Надо сказать, что её связь с Чеховым многим была давно известна. Ещё в 1929 году Лидия Алексеевна была избрана членом "Общества А.П.Чехова и его эпохи", где выступила с докладом о творчестве писателя. Ушлые литературоведы в поисках материалов для своих трудов разыскали её и долго расспрашивали. "Вообразите, - сказал один, - сколько мы ни роемся, но не находим женщины в жизни Антона Павловича. Нет любви. Он был сух, чёрств. Наверно, он попросту не мог любить."
"Я любил нежно, страстно.. Я вас лю.... Но, может быть, мы слишком много рассуждали ..." Разве это не его слова, навсегда сохранённые в памяти?
Перед войной Лидию Алексеевну неожиданно посетила Мария Павловна Чехова. В один из редких своих наездов из Ялты, где она проживала в доме, построенном её братом, она вдруг вспомнила об Авиловой и решила с нею повидаться. Преодолев лестницу, она попала в ужаснувшую её тёмную комнату и увидела лежавшую на кровати старуху; на прикроватном столике лежала большая груда окурков. Мария Павловна пробыла недолго; возможно, она оправдывалась за давнюю свою неприязнь к незваной "антоновке".
С началом Войны младший сын перевёз её к себе. Сыновья нежно любили мать. Старший писал ей: "Всюду и всегда ты - как источник, как символ счастья, полноты жизни, радости и остроты восприятия. Всюду ты со мной и около меня, моя дорогая, моя обожаемая маманя."
Лидия Алексеевна скончалась на восьмидесятом году жизни, в 1943 году, не дожив, к сожалению, до Победы. Сыновья пережили мать всего на десятилетие: оба умерли, едва перевалив за шестьдесят лет. Потомство Михаила Авилова оказалось недолговечным: Михаил Гзовский, сын Нины, прожил только 52 года.

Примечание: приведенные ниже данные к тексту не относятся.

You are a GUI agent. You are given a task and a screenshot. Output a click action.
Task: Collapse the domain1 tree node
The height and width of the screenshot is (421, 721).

Грустен конец жизни любого человека. Да, писательницей Лидия Алексеевна Авилова не стала. Что-то пописывала, даже печатала. Голосок был совсем незаметный. Но под занавес она оставила воспоминания, - даже не воспоминания, а грустный и нежный роман о любви. Иными словами, всё-таки исполнила настоятельные просьбы Чехова. И это её повествование, наверно, люди будут читать и сострадательно перечитывать даже безотносительно имени её кумира. Оно самодостаточно.
Это ВСЁ.
А где же собачка?!..
Дальше.
( О даме первые сто страниц.)
Т И Л Ь К А (фоксик)
(Рассказывает Лидия Алексеевна - в бытность на Спиридоновке)
"Собираясь спать, мы вдруг заметили, что Тильки нет. Стали звать и искать по всему дому, но он так и не нашёлся. Нина и я решили идти его искать. Была морозная, зимняя ночь; ярко светила полная луна. На улице было пустынно, тихо, бело. Мы прошли немного в одну сторону, прошли в другую, и, убедившись, что наше предприятие безнадёжно, вернулись.